Although I just flipped through the printed Over the Wall and noticed another inconstancy about Mogis, so, uh. I suppose when you work on a thing for this many years a few plot holes happen :P.
Also in that page “healer” ATEDAYIS accuses FERADIN to be as bad as the traitor when she says of the humans “just looking for what they’ve lost. Not so different from…” implying that the demons also lost something. But what? The memory-imprinting lost them their mindlessness, is that something so bad? Then it lost them also their freedom, but they regained it, and they seem immortal (except when “killed”).
I still believe there is more to it than them being “mindless” beasts in their natural unaffected form.
I suspect it has to do with them existing in the spiritual realm naturally, and once they get affected by human memories, they end up pulled into the physical realm. Thus “trappped” as they seem to refer to in various places.
Perhaps the demon vanishing got whatever it needed so it could cross into the spiritual realm and fulfill whatever duty it needed.
How the demons function sans human consciousness, I hope we see more as the series play out.
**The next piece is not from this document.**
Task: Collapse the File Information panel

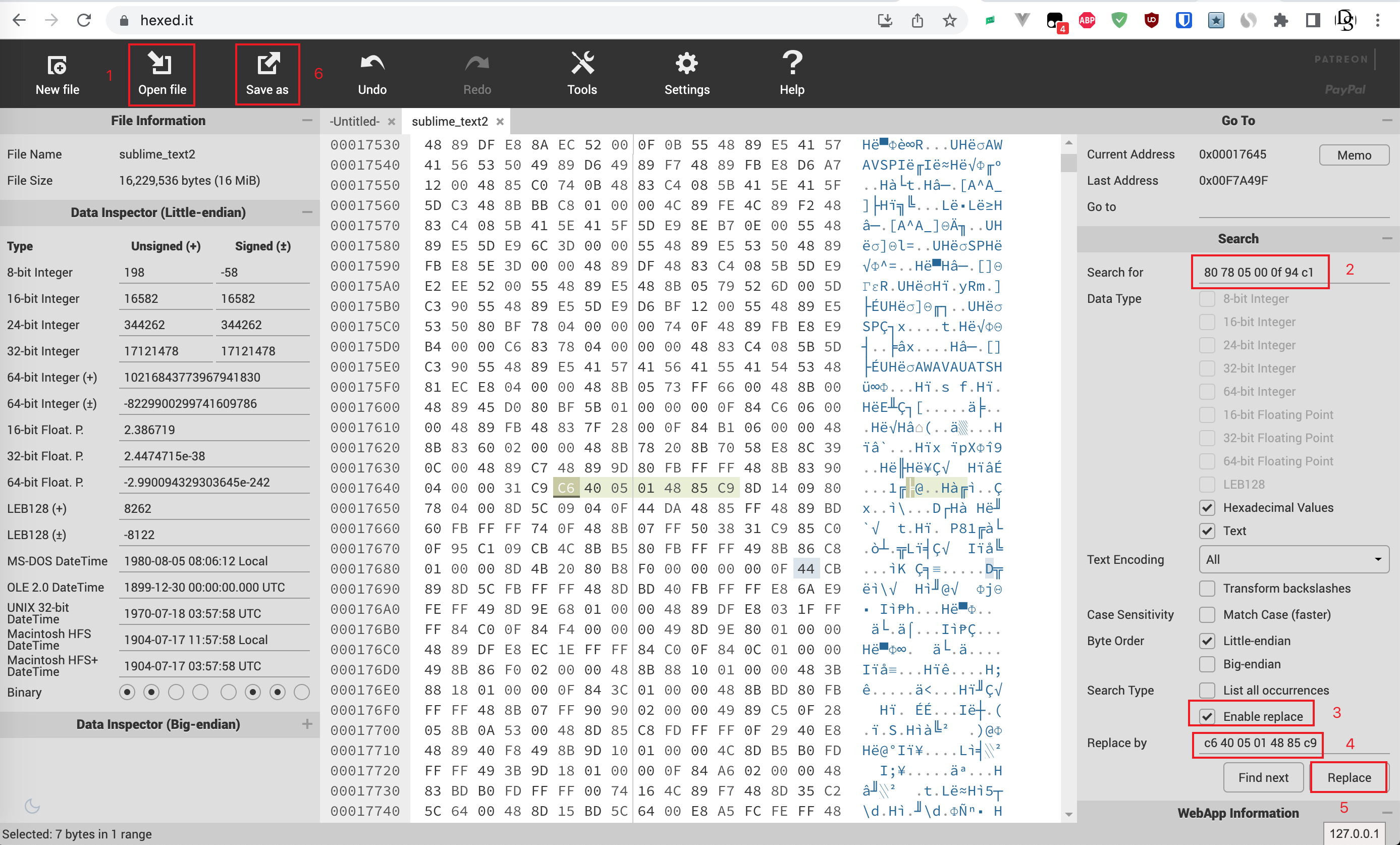Action: point(307,121)
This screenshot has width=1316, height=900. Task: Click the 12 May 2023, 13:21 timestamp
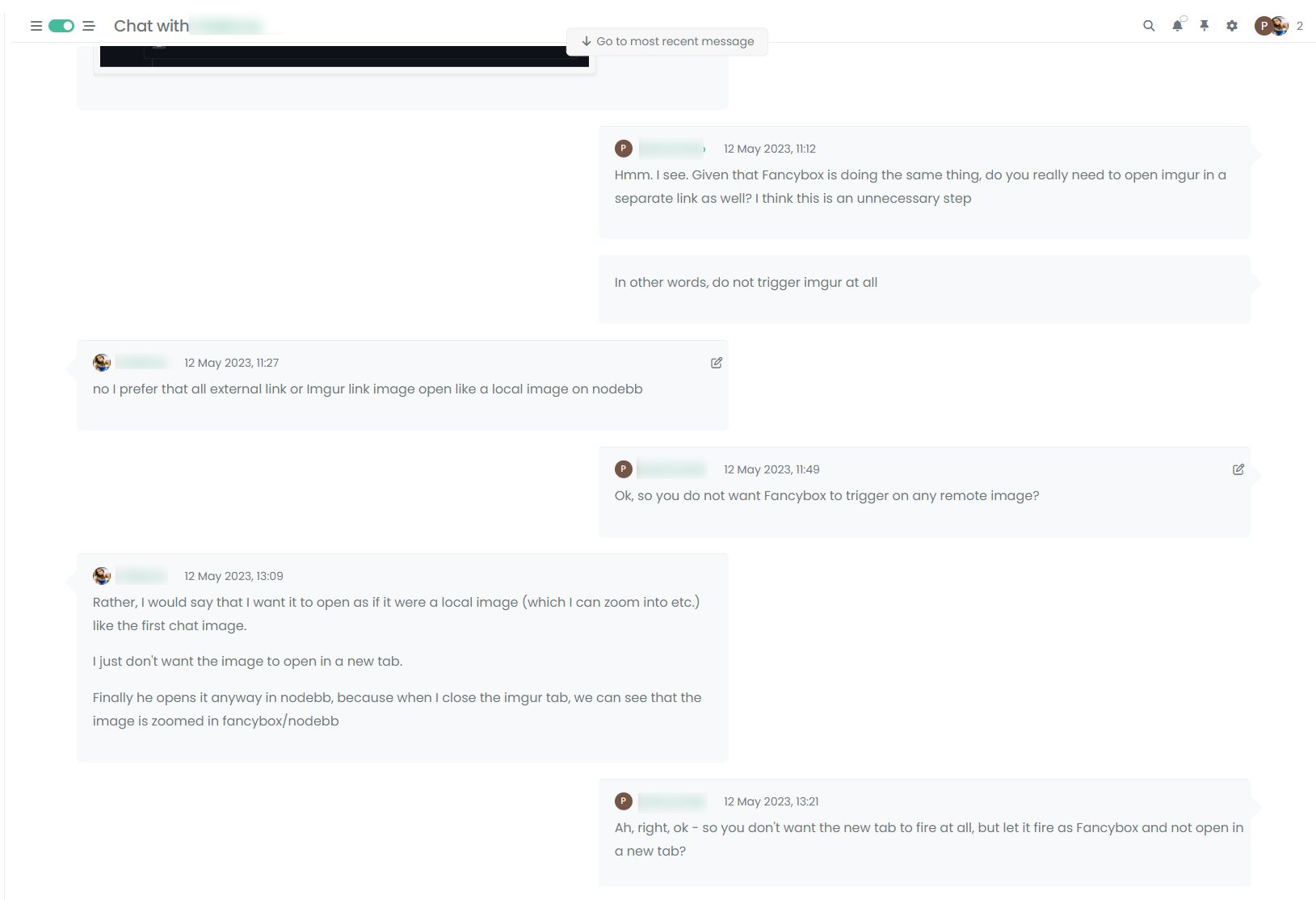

There is an interesting details about Baradei: the soldier-demon had merely *started* getting his name and memories, and in any case “vanished” (page “victory”) when Kohjen killed him. Perhaps returned to the demon realm. Shouldn’t then the name and memories have reverted to Baradei?
BTW that everybody is startled that a demon vanishes when “killed” is very strange: obviously the Noridi soldiers fought demons when they rebelled, and perhaps Noridi who visited the city afterwards were also armed, so it should be knowns that demons can be “killed” and they vanish.
Either that or just released into the spiritual realm. In the spirit realm they likely don’t have a physical form, so appear “mindless”.